Hayaller ve İç engeller
Geriye dönüp baktım da kendimi iki konuya odaklamışım: meditasyon ve spirituellik. Ve bunlar dışında herşeyi ama her şeyi bırakmışım. Ne arkadaşlar, ne oyun, kitap, dergi, dizi, hiç bir şey yapmadan sadece meditasyona kitlendim. 2019’da meditasyon hocalık eğitimine katılmam da bundan büyük rol oynuyor tabii. Oldukça fazla zaman isteyen, kendini adamanı isteyen bir eğitimdi.
Bu süre boyunca dünyevi şeylerle olan bağımı kesmeye çalıştım. Ama neler oldu neler? Herşeyi bırakıp mutlu olabileceğimi kanıtlamaya çalıştım. Hem kendime, hem de etrafımdakilere kanıtlamaya çalışıyordum.

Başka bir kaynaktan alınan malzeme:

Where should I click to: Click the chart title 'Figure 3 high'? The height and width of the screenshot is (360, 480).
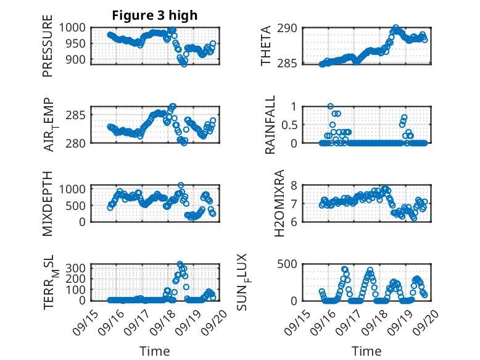[x=154, y=15]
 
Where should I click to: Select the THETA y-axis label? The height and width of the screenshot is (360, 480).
[x=266, y=45]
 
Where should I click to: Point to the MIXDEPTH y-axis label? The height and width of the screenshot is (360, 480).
[x=48, y=203]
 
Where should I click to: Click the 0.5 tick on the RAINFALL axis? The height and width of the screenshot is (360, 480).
[x=289, y=124]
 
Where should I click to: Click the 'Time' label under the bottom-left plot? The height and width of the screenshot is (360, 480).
[x=154, y=351]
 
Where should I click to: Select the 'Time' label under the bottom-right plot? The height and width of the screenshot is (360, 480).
[x=366, y=351]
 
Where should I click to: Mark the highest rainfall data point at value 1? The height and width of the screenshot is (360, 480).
[x=331, y=106]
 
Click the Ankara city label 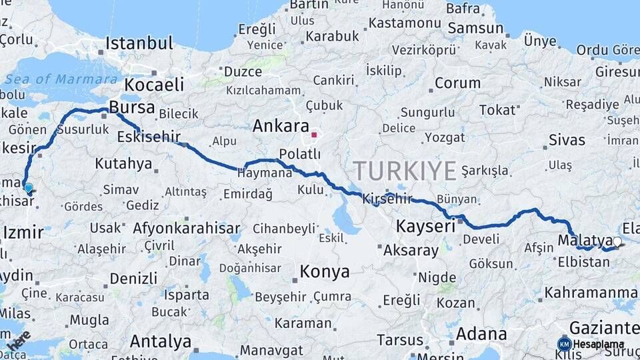[x=280, y=126]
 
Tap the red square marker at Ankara [x=314, y=135]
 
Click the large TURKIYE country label [x=405, y=171]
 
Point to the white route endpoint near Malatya [x=617, y=242]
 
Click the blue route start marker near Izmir [x=29, y=187]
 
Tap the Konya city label [x=325, y=271]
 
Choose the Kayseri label [x=425, y=226]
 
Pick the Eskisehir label [x=149, y=137]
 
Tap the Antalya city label [x=160, y=341]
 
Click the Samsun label [x=475, y=28]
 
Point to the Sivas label [x=567, y=140]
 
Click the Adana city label [x=481, y=334]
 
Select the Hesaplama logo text [x=598, y=344]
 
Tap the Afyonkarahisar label [x=187, y=228]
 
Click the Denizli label [x=133, y=278]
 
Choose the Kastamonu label [x=405, y=23]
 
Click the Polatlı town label [x=299, y=154]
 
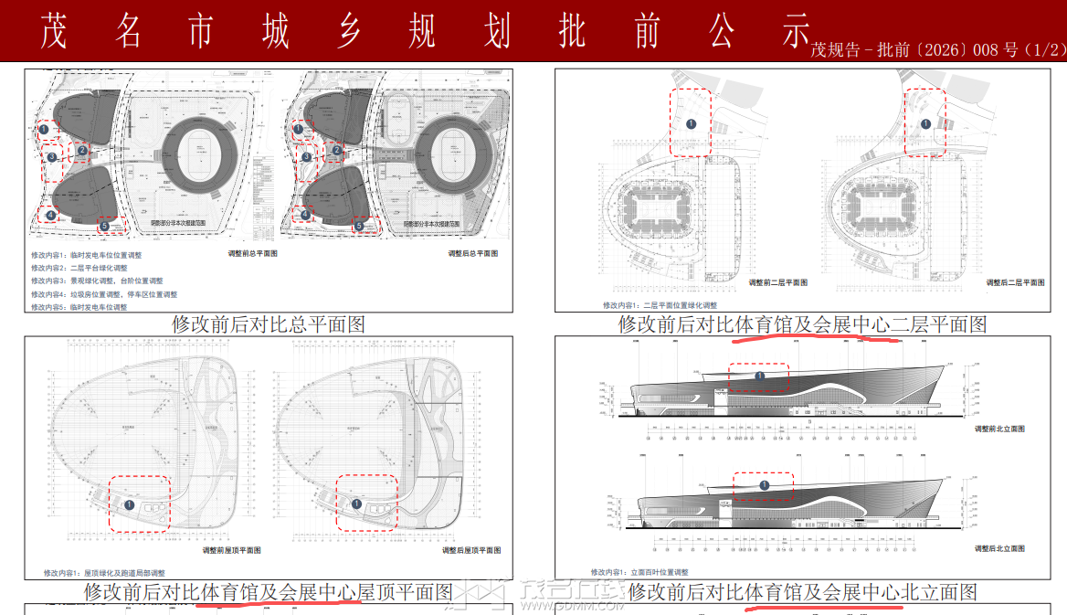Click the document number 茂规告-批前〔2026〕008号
(x=937, y=50)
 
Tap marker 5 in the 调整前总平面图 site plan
(x=104, y=226)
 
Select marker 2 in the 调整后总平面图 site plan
(x=336, y=151)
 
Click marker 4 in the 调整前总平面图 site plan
(x=51, y=216)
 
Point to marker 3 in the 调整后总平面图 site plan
(x=307, y=157)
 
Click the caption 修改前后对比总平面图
(x=269, y=323)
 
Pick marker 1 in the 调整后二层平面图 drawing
(x=925, y=123)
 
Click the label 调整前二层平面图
(x=777, y=283)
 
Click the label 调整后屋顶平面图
(x=471, y=550)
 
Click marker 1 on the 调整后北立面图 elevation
(x=764, y=486)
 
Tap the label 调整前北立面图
(x=998, y=429)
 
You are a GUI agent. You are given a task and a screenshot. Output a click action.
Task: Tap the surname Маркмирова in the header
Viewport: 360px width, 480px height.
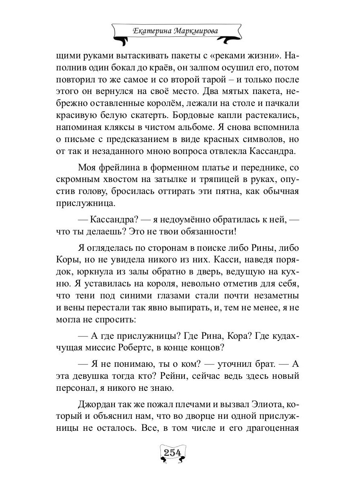(199, 31)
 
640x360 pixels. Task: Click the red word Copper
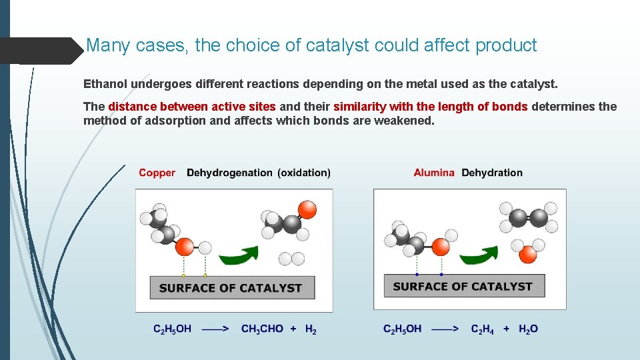point(157,173)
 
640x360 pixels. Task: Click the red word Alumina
point(433,173)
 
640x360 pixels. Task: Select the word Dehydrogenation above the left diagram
point(229,173)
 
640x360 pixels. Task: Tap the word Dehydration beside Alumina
point(492,173)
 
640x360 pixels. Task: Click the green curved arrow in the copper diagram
point(239,256)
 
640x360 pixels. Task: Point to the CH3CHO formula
point(262,329)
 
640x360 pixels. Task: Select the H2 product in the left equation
point(311,329)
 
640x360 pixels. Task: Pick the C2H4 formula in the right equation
point(483,329)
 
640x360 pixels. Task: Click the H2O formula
point(528,329)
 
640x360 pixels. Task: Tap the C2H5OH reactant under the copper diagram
point(172,329)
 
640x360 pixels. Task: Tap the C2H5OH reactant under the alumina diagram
point(402,329)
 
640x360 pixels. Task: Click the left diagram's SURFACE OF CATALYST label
point(231,288)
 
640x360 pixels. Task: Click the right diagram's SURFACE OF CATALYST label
point(463,287)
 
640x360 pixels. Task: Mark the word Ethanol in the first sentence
point(105,85)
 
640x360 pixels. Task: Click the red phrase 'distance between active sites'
point(192,107)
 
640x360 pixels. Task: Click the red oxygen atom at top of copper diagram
point(307,210)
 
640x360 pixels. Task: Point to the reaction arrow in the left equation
point(216,329)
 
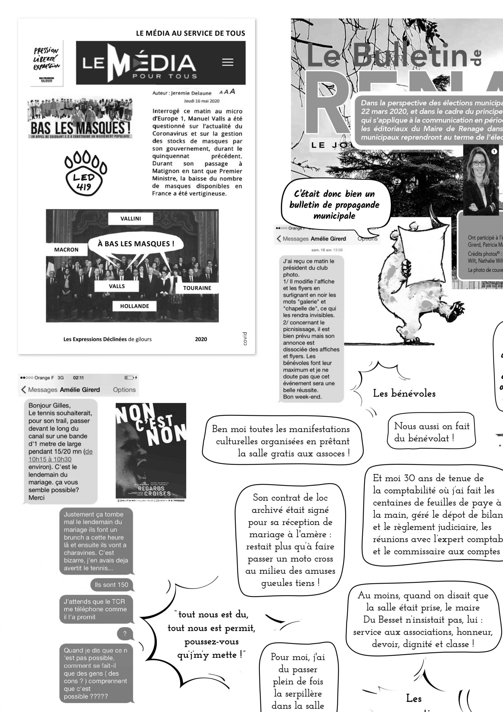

Eğer budist manastırdaki rahibeler bunu yapabiliyorsa, şehir hayatında da başka bir formunu yapabilirdim. Tüm inancım bu yöndeydi. Ailemi bırakıp dağlara gidemediğim, inzivaya çekilemediğim için, bunu şehirde, bir iş yerinde çalışırken, ailem ve çocuğumla nasıl deneyimleyeceğimi araştırmaya başladım.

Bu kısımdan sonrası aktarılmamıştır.